* _Entries on where items appear_:
--- START ---
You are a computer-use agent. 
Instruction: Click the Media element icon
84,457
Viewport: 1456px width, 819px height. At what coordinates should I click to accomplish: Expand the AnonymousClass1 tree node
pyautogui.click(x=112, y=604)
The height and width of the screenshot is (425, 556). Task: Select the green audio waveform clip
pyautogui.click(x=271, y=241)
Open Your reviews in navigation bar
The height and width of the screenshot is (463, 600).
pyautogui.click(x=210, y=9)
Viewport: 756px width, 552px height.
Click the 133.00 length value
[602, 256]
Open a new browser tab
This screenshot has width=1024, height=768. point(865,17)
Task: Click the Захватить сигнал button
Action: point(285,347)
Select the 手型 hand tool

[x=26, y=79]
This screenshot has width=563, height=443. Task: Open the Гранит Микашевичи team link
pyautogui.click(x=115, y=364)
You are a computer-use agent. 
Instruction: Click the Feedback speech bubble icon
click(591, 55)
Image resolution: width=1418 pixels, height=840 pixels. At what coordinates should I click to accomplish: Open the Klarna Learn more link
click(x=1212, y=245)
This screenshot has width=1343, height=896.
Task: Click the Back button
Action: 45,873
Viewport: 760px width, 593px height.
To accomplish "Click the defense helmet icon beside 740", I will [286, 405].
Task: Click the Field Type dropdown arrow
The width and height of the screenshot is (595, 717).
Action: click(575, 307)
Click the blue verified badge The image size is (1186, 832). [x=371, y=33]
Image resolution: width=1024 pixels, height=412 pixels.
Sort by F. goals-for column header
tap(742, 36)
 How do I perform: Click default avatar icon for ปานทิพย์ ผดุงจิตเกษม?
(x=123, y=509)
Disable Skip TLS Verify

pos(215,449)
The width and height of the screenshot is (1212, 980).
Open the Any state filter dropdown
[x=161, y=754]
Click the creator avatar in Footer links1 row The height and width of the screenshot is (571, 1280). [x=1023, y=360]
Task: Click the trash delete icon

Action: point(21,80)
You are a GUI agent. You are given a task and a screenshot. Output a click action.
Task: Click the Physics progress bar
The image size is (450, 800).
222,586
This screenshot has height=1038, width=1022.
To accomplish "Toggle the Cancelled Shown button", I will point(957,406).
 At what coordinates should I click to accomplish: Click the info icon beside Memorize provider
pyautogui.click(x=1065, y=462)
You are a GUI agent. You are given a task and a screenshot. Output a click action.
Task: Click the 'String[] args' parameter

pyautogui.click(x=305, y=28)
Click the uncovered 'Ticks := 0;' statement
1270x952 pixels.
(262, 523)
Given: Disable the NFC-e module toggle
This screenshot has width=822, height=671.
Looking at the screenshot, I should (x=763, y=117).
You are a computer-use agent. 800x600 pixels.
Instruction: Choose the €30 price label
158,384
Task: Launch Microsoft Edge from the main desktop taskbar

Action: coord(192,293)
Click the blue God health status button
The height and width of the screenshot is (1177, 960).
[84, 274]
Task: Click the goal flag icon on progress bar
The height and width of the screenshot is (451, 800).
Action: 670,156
--- END ---
* _DIRECTIONS FOR THIS TASK_: Copy the lines word for word, starting at the first line of the items and ending with the line containing "pyautogui.click(x=112, y=604)".

* _THE RESPONSE_:
You are a computer-use agent. 
Instruction: Click the Media element icon
84,457
Viewport: 1456px width, 819px height. At what coordinates should I click to accomplish: Expand the AnonymousClass1 tree node
pyautogui.click(x=112, y=604)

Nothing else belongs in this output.